---------- THE INPUT

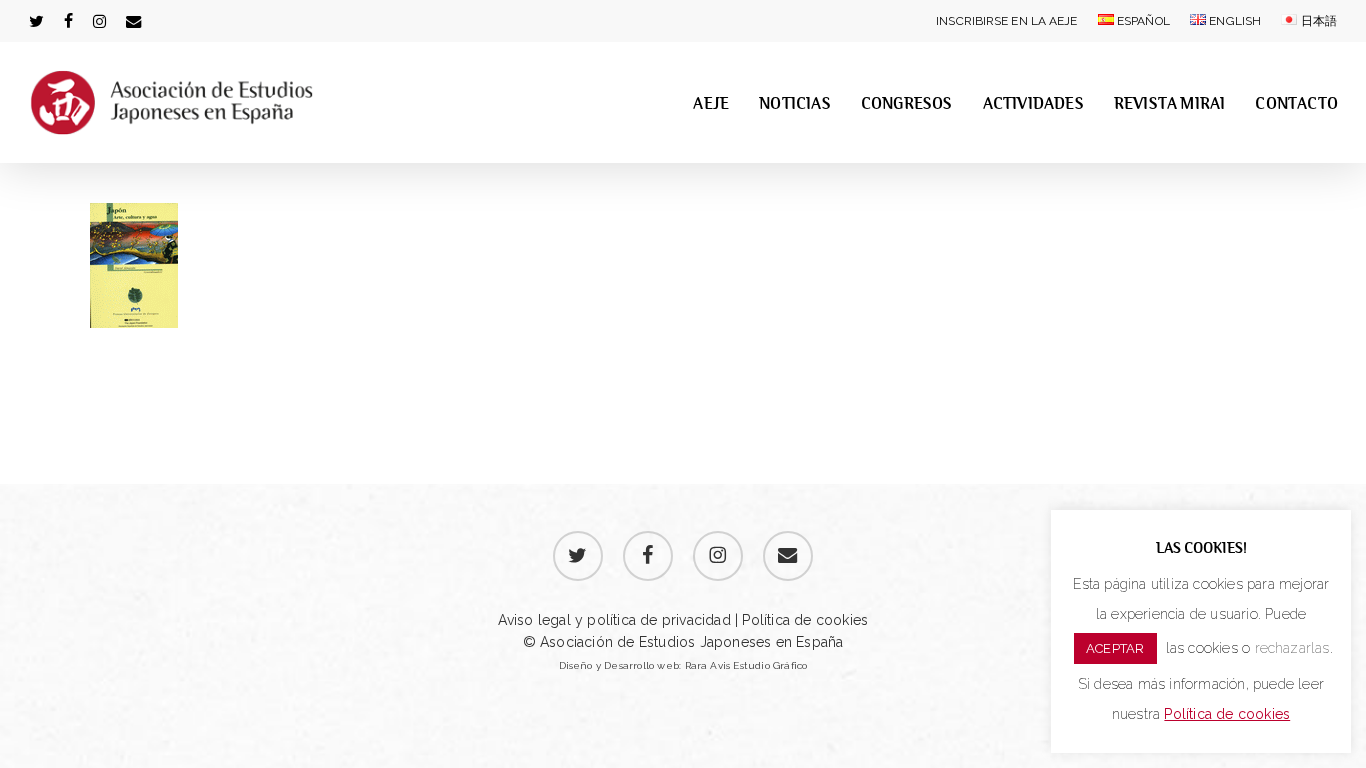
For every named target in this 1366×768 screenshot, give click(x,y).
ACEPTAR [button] (1115, 648)
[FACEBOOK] (68, 21)
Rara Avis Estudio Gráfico (746, 665)
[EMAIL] (134, 21)
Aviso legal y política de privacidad (614, 620)
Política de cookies (803, 620)
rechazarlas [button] (1292, 648)
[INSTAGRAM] (99, 21)
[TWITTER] (36, 21)
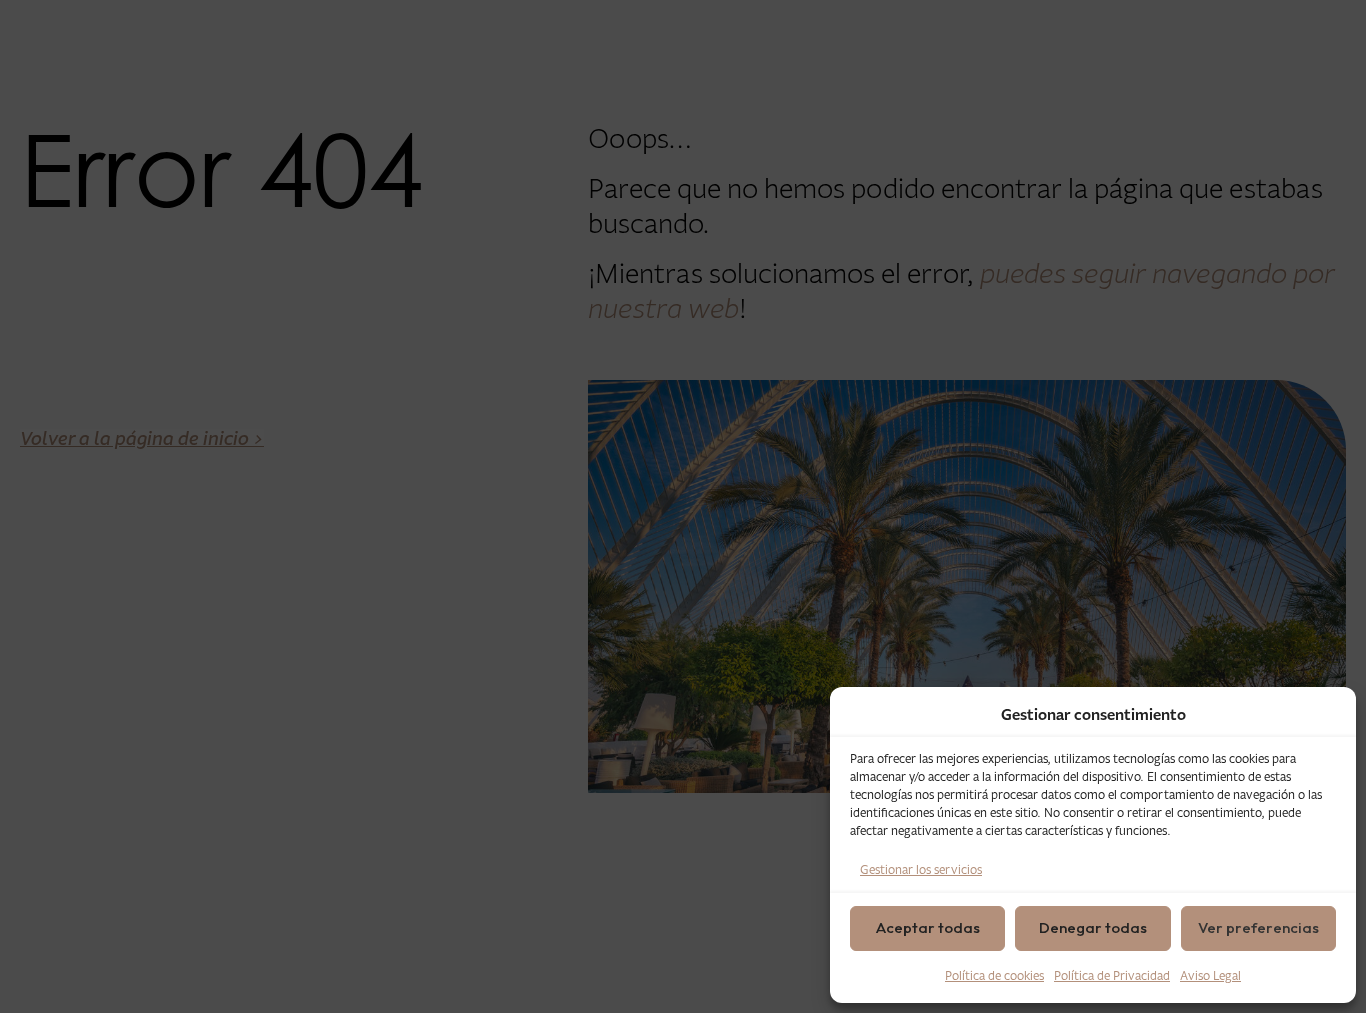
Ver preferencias (1258, 927)
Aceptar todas (928, 927)
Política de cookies (994, 975)
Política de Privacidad (1112, 975)
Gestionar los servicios (921, 869)
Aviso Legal (1210, 975)
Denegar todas (1093, 927)
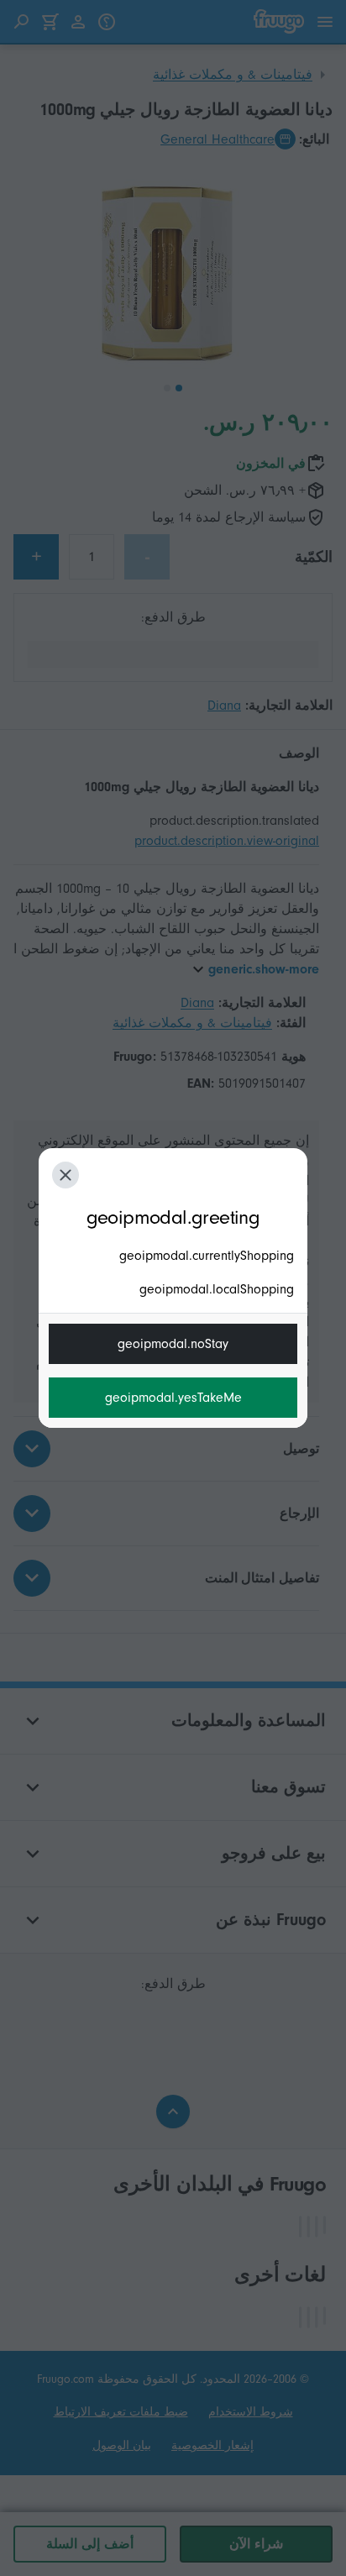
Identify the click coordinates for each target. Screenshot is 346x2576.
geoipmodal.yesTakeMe (173, 1397)
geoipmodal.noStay (173, 1343)
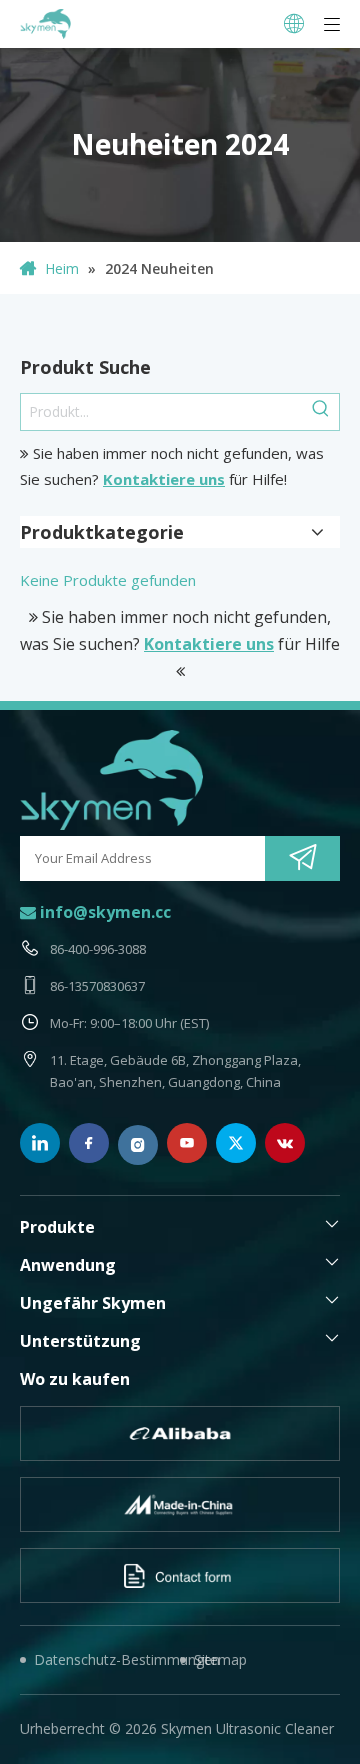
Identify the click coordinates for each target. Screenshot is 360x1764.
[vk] (285, 1143)
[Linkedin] (40, 1143)
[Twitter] (236, 1143)
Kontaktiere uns (164, 479)
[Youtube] (187, 1143)
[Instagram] (138, 1145)
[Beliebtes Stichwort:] (321, 412)
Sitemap (220, 1659)
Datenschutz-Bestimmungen (107, 1659)
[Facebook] (89, 1143)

--------------------

● ACTIVITY:
Transcribe the records word for word and include no pictures.

● RESULT:
For every named target in this 1366×768 screenshot, give click(x,y).
ACEPTAR [button] (1115, 648)
[FACEBOOK] (68, 21)
Rara Avis Estudio Gráfico (746, 665)
[EMAIL] (134, 21)
Aviso legal y política de privacidad (614, 620)
Política de cookies (803, 620)
rechazarlas [button] (1292, 648)
[INSTAGRAM] (99, 21)
[TWITTER] (36, 21)
Ver preferencias (1258, 927)
Aceptar todas (928, 927)
Política de cookies (994, 975)
Política de Privacidad (1112, 975)
Gestionar los servicios (921, 869)
Aviso Legal (1210, 975)
Denegar todas (1093, 927)
Identify the click coordinates for each target. Screenshot is 346x2576.
geoipmodal.yesTakeMe (173, 1397)
geoipmodal.noStay (173, 1343)
Identify the click coordinates for each target. Screenshot is 360x1764.
[vk] (285, 1143)
[Linkedin] (40, 1143)
[Twitter] (236, 1143)
Kontaktiere uns (164, 479)
[Youtube] (187, 1143)
[Instagram] (138, 1145)
[Beliebtes Stichwort:] (321, 412)
Sitemap (220, 1659)
Datenschutz-Bestimmungen (107, 1659)
[Facebook] (89, 1143)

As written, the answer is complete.